## Start RECORDS SHOWN
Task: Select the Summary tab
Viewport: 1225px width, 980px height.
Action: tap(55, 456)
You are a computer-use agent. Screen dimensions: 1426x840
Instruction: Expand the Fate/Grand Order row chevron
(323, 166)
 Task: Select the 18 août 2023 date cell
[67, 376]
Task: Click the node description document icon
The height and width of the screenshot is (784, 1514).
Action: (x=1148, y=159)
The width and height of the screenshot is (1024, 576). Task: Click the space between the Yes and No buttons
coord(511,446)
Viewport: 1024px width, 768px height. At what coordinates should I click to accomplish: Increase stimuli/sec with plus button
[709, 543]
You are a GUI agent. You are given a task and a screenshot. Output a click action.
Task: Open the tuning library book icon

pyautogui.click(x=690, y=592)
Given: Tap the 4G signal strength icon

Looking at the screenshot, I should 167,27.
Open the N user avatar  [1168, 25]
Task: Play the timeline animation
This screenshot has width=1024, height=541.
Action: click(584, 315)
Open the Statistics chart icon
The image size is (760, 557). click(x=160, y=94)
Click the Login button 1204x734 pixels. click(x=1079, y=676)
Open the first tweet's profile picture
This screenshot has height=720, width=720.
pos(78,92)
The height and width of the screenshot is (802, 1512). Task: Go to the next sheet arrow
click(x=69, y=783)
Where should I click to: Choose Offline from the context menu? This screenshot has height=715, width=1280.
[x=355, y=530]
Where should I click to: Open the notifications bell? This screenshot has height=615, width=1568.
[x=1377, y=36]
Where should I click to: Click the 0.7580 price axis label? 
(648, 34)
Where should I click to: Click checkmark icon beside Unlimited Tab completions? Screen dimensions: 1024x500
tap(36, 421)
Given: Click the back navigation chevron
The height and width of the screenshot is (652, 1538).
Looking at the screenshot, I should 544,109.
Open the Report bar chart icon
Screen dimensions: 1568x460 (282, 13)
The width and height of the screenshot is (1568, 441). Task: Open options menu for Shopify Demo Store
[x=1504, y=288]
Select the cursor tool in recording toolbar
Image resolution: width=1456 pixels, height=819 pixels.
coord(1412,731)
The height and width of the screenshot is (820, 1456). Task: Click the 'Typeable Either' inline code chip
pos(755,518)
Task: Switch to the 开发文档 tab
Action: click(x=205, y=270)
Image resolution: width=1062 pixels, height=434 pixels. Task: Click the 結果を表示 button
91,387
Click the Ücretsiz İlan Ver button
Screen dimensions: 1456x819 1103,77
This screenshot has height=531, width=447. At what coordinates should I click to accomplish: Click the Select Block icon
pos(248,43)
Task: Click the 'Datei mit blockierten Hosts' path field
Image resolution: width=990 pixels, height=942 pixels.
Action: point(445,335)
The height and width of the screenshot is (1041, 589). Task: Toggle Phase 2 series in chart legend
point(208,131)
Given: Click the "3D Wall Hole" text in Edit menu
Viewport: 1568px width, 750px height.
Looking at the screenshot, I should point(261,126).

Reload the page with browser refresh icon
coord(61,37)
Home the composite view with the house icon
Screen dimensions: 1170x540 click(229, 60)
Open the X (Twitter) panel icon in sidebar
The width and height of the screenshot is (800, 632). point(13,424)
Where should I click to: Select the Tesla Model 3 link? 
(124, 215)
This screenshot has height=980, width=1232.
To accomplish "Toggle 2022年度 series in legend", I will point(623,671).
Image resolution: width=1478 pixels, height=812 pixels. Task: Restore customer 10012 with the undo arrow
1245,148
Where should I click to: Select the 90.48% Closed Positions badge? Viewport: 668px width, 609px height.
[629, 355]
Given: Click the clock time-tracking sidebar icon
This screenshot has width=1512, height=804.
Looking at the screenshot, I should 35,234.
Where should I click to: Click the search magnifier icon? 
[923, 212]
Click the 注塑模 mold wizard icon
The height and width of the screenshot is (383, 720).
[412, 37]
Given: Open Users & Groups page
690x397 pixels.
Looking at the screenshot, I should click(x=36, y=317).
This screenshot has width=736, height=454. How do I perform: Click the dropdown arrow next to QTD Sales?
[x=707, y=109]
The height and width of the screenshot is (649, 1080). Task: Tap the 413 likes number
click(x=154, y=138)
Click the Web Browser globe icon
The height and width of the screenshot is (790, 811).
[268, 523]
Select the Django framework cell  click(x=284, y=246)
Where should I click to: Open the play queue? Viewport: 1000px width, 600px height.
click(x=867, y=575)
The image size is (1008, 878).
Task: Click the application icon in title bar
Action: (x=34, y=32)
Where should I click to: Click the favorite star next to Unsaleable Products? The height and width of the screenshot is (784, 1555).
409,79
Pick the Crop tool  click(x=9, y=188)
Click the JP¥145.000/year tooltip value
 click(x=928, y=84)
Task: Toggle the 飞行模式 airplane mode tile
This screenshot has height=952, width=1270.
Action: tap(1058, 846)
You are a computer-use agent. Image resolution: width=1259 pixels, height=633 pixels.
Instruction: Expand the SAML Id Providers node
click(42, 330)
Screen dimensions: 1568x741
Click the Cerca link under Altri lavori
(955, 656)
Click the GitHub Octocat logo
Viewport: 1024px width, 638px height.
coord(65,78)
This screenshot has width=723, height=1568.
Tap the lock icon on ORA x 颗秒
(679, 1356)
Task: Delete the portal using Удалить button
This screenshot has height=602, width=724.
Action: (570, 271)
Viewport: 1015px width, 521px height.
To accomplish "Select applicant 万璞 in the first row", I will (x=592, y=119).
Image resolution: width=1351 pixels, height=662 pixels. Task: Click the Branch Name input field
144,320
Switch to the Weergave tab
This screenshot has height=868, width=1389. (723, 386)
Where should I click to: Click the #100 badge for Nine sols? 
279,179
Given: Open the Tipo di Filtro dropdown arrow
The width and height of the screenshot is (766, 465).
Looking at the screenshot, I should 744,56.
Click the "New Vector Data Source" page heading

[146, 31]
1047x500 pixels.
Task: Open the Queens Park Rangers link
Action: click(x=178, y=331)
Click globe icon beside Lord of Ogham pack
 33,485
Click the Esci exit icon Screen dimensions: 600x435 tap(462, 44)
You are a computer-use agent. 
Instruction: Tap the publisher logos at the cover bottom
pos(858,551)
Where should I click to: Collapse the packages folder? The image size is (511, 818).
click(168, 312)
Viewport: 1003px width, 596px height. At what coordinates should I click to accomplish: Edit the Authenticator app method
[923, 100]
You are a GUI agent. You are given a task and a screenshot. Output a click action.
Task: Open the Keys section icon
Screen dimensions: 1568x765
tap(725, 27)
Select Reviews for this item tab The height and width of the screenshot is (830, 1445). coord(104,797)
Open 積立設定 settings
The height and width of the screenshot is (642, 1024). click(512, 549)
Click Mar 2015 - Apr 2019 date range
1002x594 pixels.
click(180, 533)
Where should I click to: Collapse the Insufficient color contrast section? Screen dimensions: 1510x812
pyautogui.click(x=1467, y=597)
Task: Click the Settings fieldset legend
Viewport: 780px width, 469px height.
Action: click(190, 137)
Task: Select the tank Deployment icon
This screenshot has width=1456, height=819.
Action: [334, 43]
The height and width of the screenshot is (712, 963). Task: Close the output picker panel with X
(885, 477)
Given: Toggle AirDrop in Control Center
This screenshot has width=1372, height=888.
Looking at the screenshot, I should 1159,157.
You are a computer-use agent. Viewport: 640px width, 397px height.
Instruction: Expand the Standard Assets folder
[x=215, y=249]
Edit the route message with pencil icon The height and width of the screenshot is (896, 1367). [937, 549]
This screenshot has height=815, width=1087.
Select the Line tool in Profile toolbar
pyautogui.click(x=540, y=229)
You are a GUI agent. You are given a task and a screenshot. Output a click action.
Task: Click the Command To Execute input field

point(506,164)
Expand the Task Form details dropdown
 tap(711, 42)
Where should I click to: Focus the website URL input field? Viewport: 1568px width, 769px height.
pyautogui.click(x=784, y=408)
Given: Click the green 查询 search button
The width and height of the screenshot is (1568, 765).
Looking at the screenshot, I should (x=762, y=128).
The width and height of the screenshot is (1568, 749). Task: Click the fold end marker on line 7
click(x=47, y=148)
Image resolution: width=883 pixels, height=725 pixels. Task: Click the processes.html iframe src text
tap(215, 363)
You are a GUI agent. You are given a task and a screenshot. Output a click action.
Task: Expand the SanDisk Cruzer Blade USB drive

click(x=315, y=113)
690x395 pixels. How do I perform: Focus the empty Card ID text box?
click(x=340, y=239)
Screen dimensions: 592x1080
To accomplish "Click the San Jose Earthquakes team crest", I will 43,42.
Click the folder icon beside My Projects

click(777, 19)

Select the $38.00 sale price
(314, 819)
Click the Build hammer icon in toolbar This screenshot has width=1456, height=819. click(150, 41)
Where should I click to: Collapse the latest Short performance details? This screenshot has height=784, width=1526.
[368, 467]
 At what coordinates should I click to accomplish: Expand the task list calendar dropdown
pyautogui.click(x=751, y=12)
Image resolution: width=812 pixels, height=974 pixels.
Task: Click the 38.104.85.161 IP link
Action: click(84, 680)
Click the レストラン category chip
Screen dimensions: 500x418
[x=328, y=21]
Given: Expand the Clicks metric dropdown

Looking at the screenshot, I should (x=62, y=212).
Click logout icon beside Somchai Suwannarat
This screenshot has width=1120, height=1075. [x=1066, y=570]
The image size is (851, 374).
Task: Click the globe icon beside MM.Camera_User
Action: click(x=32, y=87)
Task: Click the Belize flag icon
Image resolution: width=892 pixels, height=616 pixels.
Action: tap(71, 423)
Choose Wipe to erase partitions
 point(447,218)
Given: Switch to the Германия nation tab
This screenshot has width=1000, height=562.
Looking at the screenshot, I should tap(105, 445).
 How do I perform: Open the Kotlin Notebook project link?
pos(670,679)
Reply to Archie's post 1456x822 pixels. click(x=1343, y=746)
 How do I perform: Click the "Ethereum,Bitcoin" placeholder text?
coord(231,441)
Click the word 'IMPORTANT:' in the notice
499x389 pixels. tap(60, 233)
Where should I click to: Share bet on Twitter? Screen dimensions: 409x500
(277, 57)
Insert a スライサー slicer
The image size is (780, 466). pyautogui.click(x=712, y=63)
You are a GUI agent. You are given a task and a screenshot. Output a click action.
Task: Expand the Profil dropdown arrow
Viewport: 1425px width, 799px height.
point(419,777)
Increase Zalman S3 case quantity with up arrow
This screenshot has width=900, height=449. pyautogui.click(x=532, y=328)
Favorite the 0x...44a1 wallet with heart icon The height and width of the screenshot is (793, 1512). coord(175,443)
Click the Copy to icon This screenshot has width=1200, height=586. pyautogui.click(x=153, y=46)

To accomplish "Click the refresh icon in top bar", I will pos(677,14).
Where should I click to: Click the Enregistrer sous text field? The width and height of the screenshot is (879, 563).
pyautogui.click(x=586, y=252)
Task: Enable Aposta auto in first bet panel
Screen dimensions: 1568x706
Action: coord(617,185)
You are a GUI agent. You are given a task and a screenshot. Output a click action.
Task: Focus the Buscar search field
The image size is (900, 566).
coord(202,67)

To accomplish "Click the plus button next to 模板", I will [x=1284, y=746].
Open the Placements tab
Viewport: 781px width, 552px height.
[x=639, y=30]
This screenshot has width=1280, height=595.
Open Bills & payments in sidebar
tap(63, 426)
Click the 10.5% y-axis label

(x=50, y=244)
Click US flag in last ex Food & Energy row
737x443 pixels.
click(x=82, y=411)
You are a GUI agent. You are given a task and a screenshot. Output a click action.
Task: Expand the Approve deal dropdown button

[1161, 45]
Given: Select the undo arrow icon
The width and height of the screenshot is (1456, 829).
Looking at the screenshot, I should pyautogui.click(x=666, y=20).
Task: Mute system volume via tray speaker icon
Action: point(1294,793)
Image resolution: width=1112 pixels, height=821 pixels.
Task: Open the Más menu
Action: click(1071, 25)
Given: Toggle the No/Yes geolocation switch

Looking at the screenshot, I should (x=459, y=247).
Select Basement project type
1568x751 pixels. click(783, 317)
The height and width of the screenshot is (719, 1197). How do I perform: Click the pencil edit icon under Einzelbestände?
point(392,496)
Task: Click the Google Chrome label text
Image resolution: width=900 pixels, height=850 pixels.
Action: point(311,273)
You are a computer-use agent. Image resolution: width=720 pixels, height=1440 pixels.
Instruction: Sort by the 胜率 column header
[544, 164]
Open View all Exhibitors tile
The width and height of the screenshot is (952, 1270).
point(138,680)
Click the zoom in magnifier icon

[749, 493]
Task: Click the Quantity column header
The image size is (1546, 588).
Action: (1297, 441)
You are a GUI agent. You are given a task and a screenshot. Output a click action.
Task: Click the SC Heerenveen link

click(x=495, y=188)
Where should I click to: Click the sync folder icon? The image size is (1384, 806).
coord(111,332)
## End RECORDS SHOWN
Edit the rows from the line containing "Where should I click to: Collapse the packages" down to the line containing "pyautogui.click(x=540, y=229)" so that "Collapse" becomes "Fold", leaving everything else unchanged, and give back only those lines.

*RESULT OF THIS TASK*.
Where should I click to: Fold the packages folder? The image size is (511, 818).
click(168, 312)
Viewport: 1003px width, 596px height. At what coordinates should I click to accomplish: Edit the Authenticator app method
[923, 100]
You are a GUI agent. You are given a task and a screenshot. Output a click action.
Task: Open the Keys section icon
Screen dimensions: 1568x765
tap(725, 27)
Select Reviews for this item tab The height and width of the screenshot is (830, 1445). coord(104,797)
Open 積立設定 settings
The height and width of the screenshot is (642, 1024). click(512, 549)
Click Mar 2015 - Apr 2019 date range
1002x594 pixels.
click(180, 533)
Where should I click to: Fold the Insufficient color contrast section? Screen dimensions: 1510x812
pyautogui.click(x=1467, y=597)
Task: Click the Settings fieldset legend
Viewport: 780px width, 469px height.
Action: click(190, 137)
Task: Select the tank Deployment icon
This screenshot has width=1456, height=819.
Action: [334, 43]
The height and width of the screenshot is (712, 963). Task: Close the output picker panel with X
(885, 477)
Given: Toggle AirDrop in Control Center
This screenshot has width=1372, height=888.
Looking at the screenshot, I should 1159,157.
You are a computer-use agent. Viewport: 640px width, 397px height.
Instruction: Expand the Standard Assets folder
[x=215, y=249]
Edit the route message with pencil icon The height and width of the screenshot is (896, 1367). [937, 549]
This screenshot has height=815, width=1087.
Select the Line tool in Profile toolbar
pyautogui.click(x=540, y=229)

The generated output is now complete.